Assigned task: Where a line of the entries below includes the string "agent", count it. Give only the resulting number.

Stored records
++++++++++
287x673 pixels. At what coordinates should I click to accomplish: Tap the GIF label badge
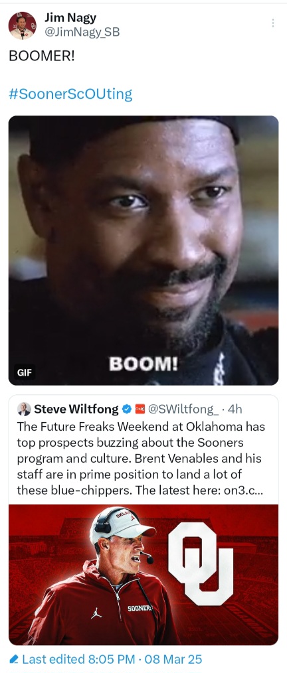(25, 372)
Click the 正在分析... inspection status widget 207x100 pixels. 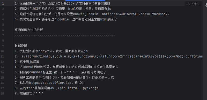click(193, 4)
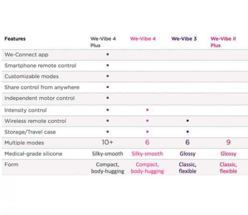The height and width of the screenshot is (215, 248).
Task: Click the We-Vibe 3 column header
Action: tap(184, 39)
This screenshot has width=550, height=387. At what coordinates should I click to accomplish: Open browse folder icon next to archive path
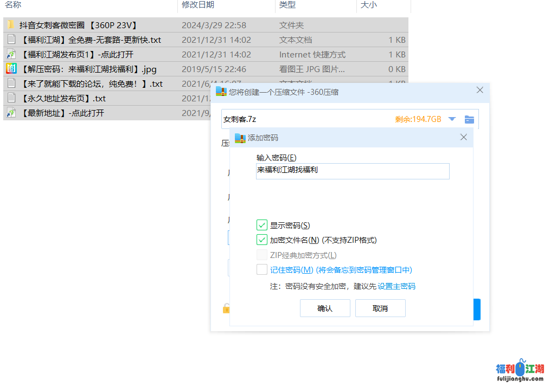click(469, 119)
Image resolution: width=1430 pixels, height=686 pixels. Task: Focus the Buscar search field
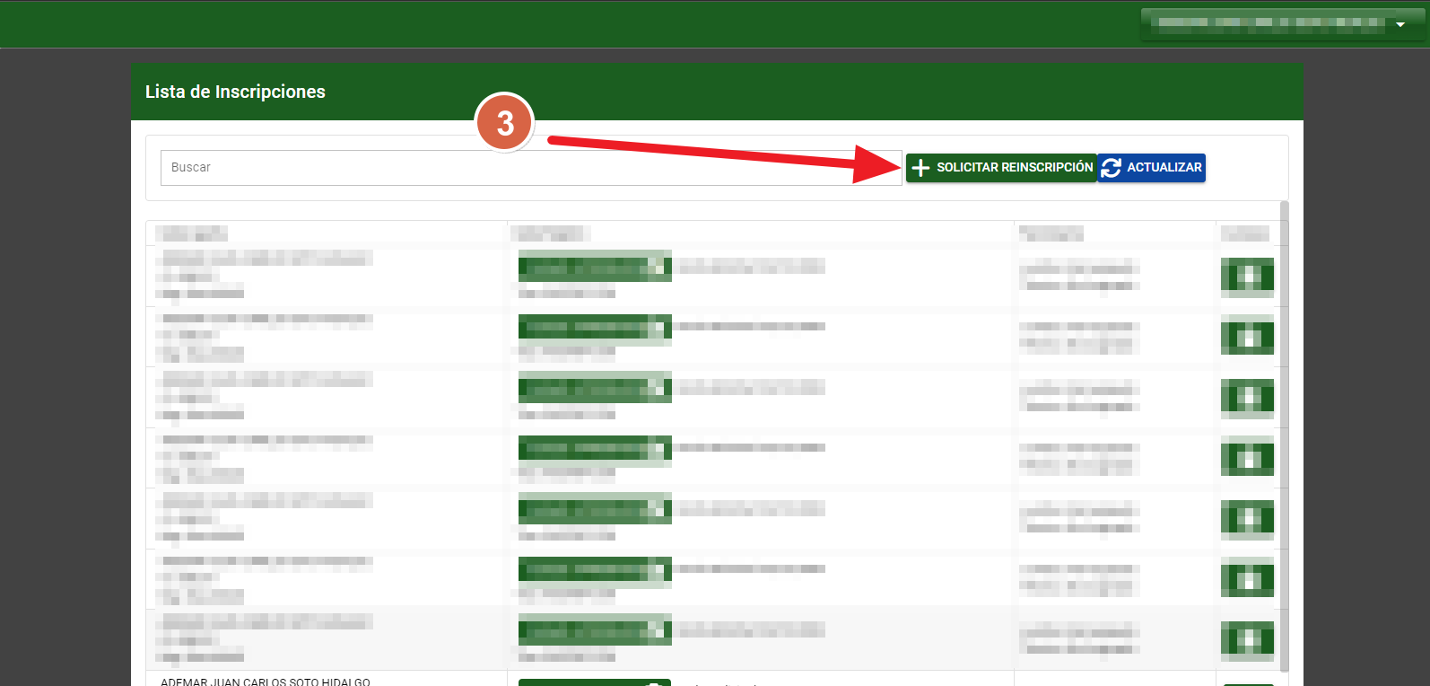(x=530, y=168)

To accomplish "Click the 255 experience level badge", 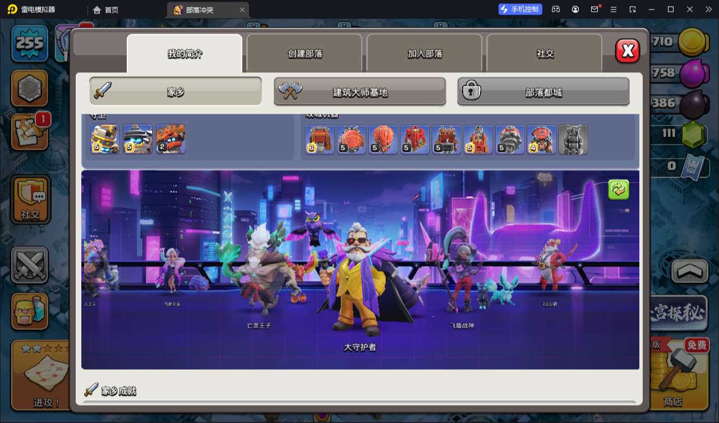I will 30,43.
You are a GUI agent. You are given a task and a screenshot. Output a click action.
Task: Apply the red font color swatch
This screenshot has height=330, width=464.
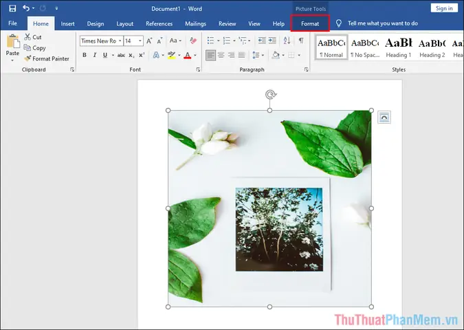(x=187, y=56)
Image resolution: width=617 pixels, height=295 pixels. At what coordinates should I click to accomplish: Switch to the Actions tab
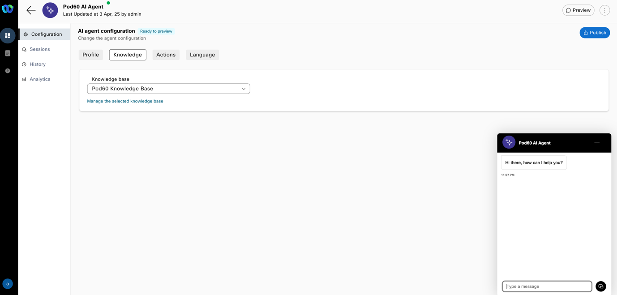[166, 55]
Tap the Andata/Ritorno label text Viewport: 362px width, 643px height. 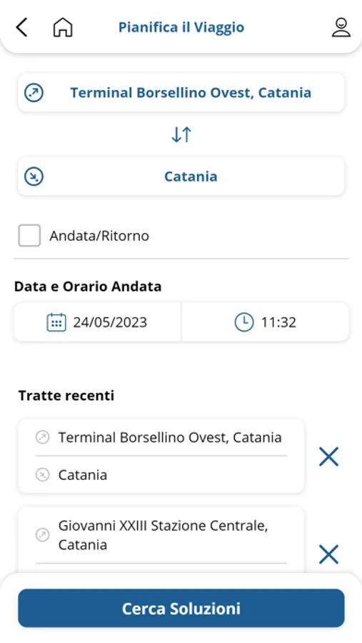[99, 236]
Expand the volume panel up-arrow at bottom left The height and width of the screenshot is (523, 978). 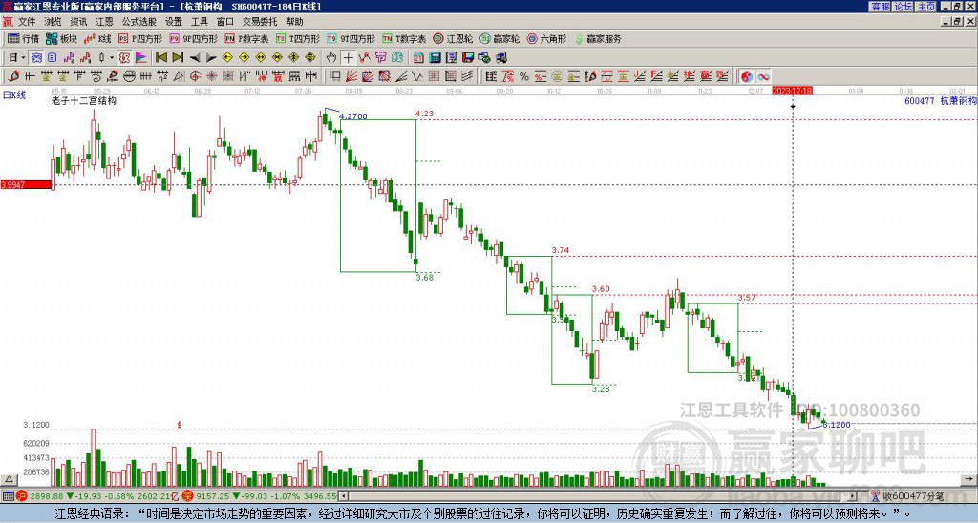pos(9,479)
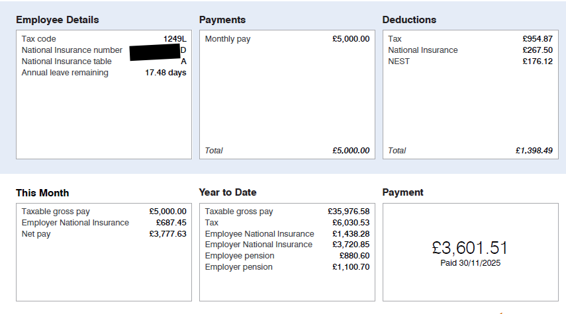Select the Employer pension value £1,100.70
The width and height of the screenshot is (566, 314).
(x=351, y=267)
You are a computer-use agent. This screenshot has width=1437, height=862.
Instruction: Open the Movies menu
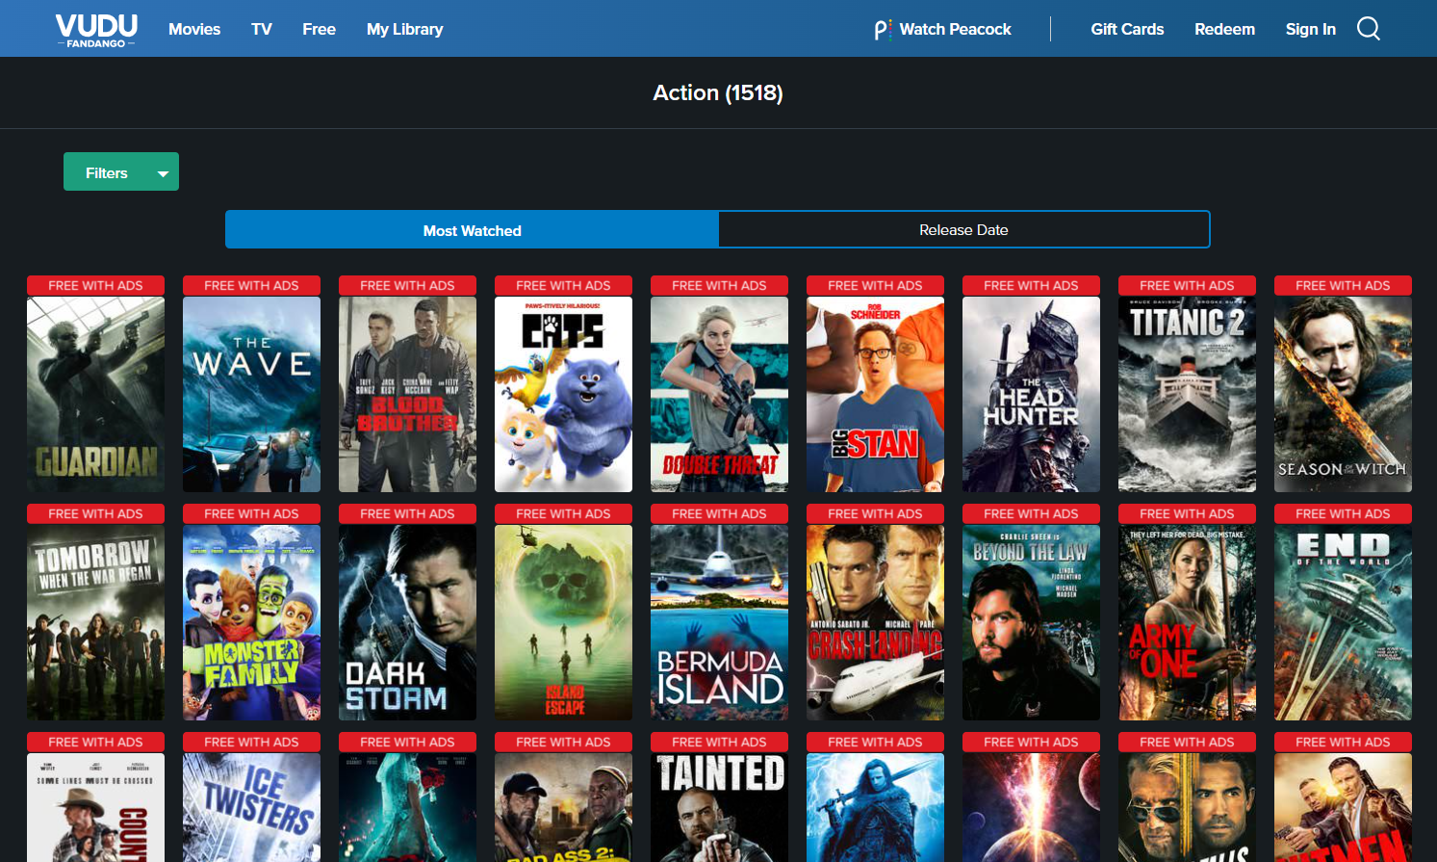coord(194,30)
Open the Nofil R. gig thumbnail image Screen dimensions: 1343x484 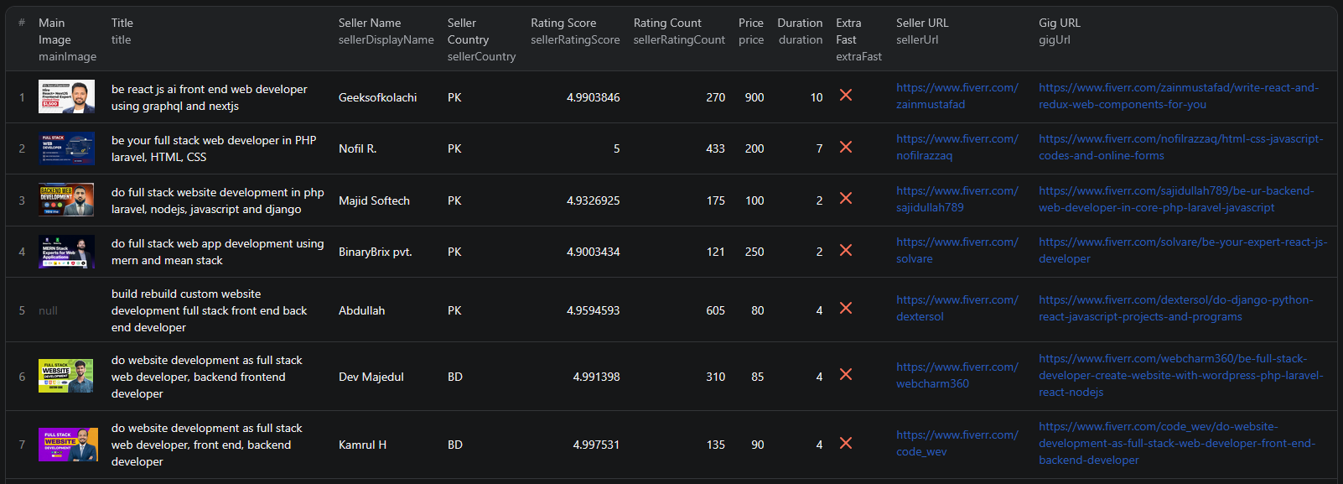click(66, 148)
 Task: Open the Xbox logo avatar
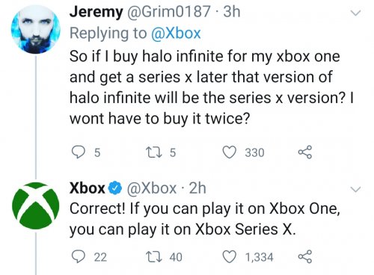click(x=36, y=206)

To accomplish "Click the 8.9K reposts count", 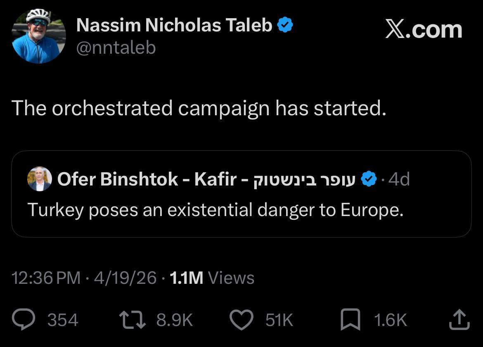I will pyautogui.click(x=175, y=320).

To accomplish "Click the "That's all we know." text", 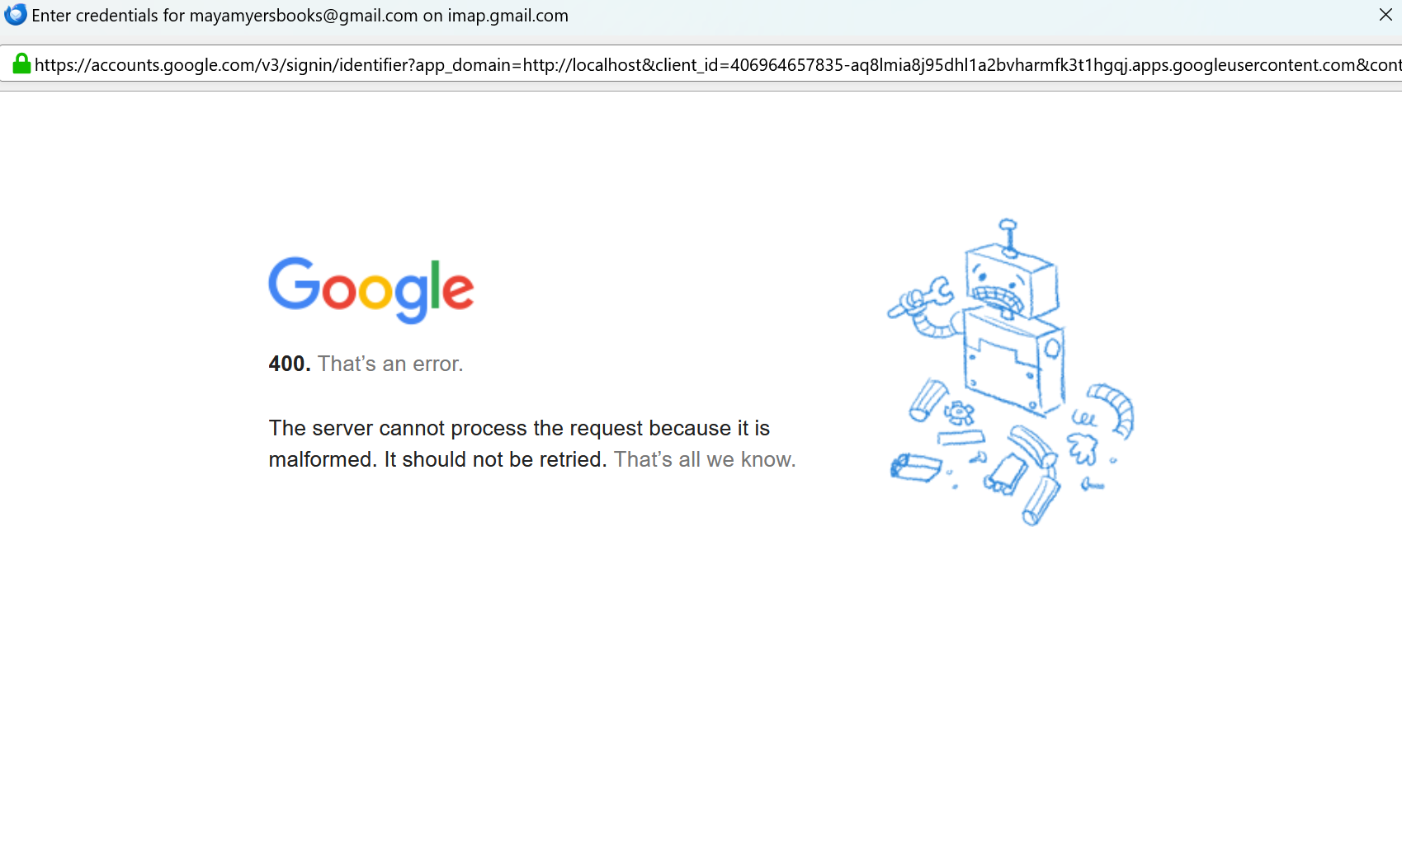I will pyautogui.click(x=705, y=459).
++++++++++
Exercise solution: 2